Phanom Rung Historical Park. Muang Tam Sanctuary is a large community religious site in Hinduism presumably built for worshiping Shiva.

From archaeological excavations, clear evidence revealed that human settlements had been established in this area. It is significantly situated on the main communication route that runs from Muang Phra Nakhon, the center of the ancient Khmer Kingdom (Siem Reap). It is assumed that the ancient community at Muang Tam Sanctuary had a vital relationship with other communities on Khmer Civilization Route to the northeast of Thailand.

Phanom Rung Historical Park located in Buriram province, Isaan, Thailand’s and close to the border with Cambodia. Phanom Rung Historical Park is Thailand’s biggest Khmer temple, a wonderfully-restored historical site, it offers a glimpse into the past and to the times when this part of the country was ruled by the Khmer Empire, a mighty regime that was responsible for the magnificent temples of Angkor in nearby Cambodia.

Phanom Rung Historical Park located was built between the 10th and 13th centuries AD, with much of the construction during the rule of King Suryavarman II. King Suryavarman II reigned over the Khmer Empire between 1113 and 1150, during the empire’s golden age, and was the leader responsible for the stunning Angkor Wat in what is now modern-day Cambodia.

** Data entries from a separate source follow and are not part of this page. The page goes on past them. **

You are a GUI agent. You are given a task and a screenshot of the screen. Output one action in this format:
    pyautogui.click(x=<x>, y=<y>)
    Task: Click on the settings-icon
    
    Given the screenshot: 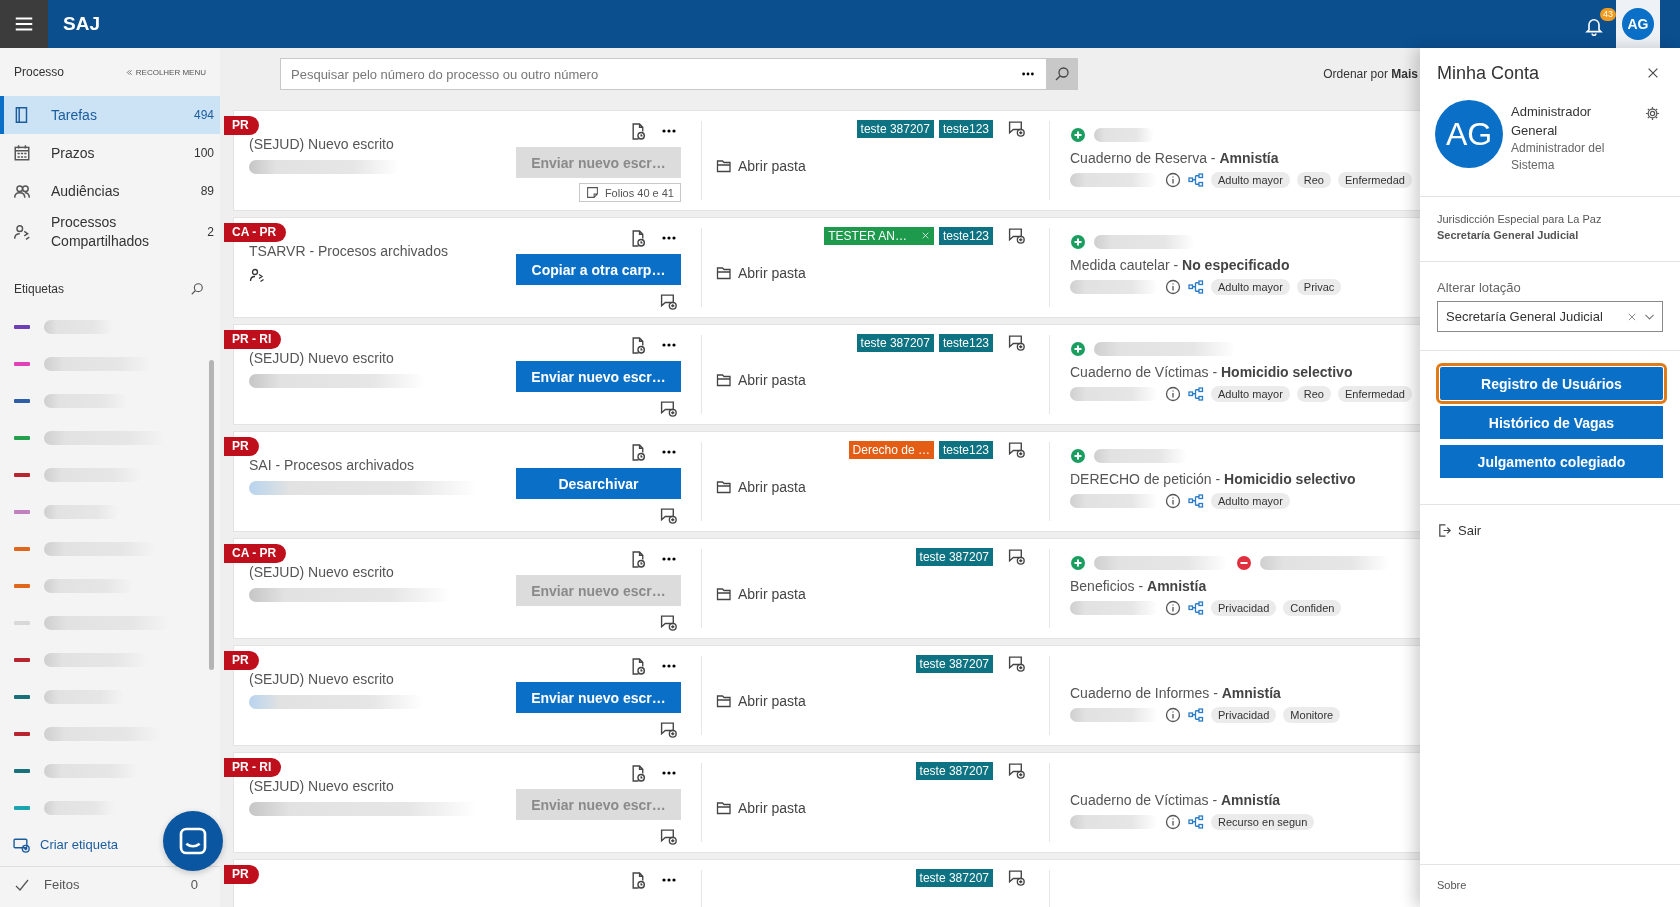 What is the action you would take?
    pyautogui.click(x=1652, y=114)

Phanom Rung was originally built as a Hindu temple dedicated to Shiva, the transcendent destroyer deity. Located on top of an extinct volcano, Phanom Rung represented Mount Kailasa, the mythological mountain home of Shiva.

Later years saw Phanom Rung being changed into a Buddhist place of worship, with several alterations and additions. Having eventually fallen into disrepair and decay, the site was restored during the 1970s and 1980s to showcase its former glory, reopening to the public again in 1988. Today’s visitors can enjoy exploring the largest and most well-preserved Khmer temple in all of Thailand.

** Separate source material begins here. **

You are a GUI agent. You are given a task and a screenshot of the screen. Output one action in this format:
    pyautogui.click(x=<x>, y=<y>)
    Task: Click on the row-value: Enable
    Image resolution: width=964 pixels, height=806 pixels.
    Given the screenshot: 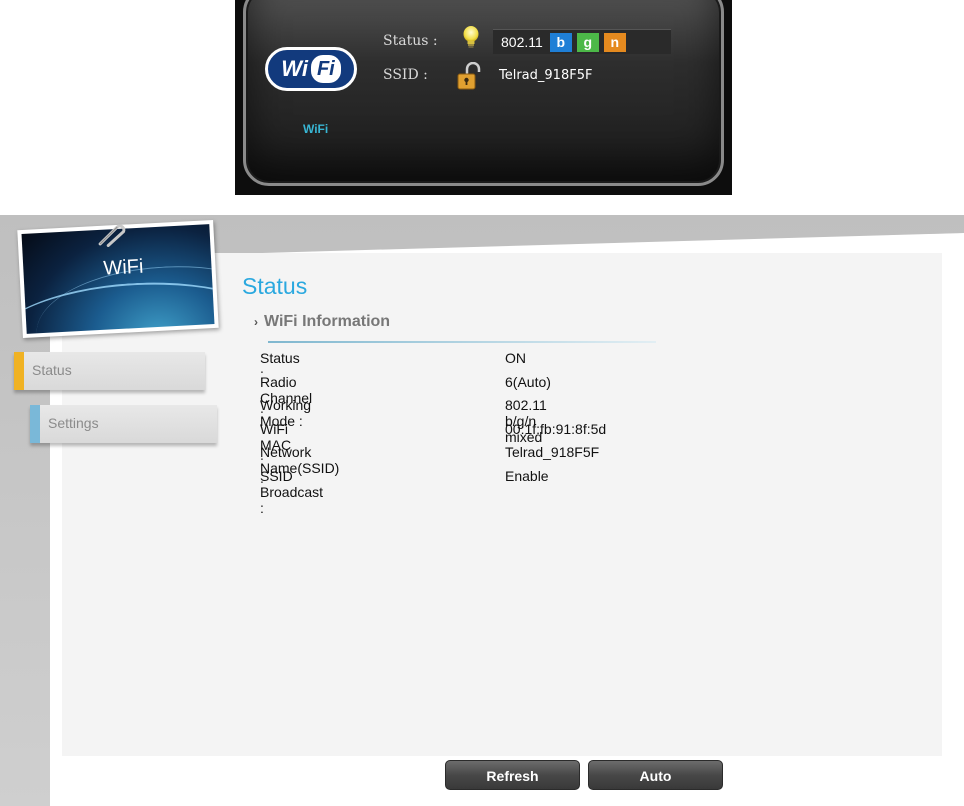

A sweeping and wide set of steps leads up the mountain to its crowning temple jewel. A large courtyard sits in front of the main pagoda, and you can explore a number of well-restored buildings and shrines. Walk across bridges with stone nagas (multi-headed serpents) slithering down the sides, symbolising the bridge between the heavens and earth. Visit the pavilion of Phlab Phla / White Elephant House, and see the fancy former changing areas of past royalty. Stroll along the royal walkway, and admire the grand sandstone posts with lovely lotus buds on the top.

The main tower is flanked by two smaller rectangular buildings, believed to have been used to house sacred Buddhist texts. The main tower has four porches that face north, south, east, and west, and the smaller sandstone pagoda has a grand altar. Stroll through the long, narrow rooms over the inner gallery and wander through the various sanctuaries around the complex.

Many surfaces of the temple’s buildings are adorned with intricate carvings that tell stories from Hindu mythology. Carefully pieced back together during restoration efforts, you’ll see depictions of the various incantations of the Hindu god, as well as images of flowers and scenes from times gone by. Learn more about the beliefs of people from the past through the fascinating visual stories.

There are statues dedicated to both Hindu deities and the Lord Buddha. Buddha images in various poses sit alongside sacred Hindu statues, such as cows and the phallic-like lingam. You may also spot small towers of balancing stones, added by faithful devotees during their visits to the complex.

 

Nandin, was the son of Kashyapa and Surabhi. Shiva wanted Surabhi to be his follower but minded her being female. Kashyapa volunteered to mate the cow who gave birth the bull named Nandin, presented to be the Shiva’s guardian together with Mahakala of the eastern entrance to Shiva’s residence on Kaisala Mountain and turned into a bull and acted as his vehicle when Shiva’s went out.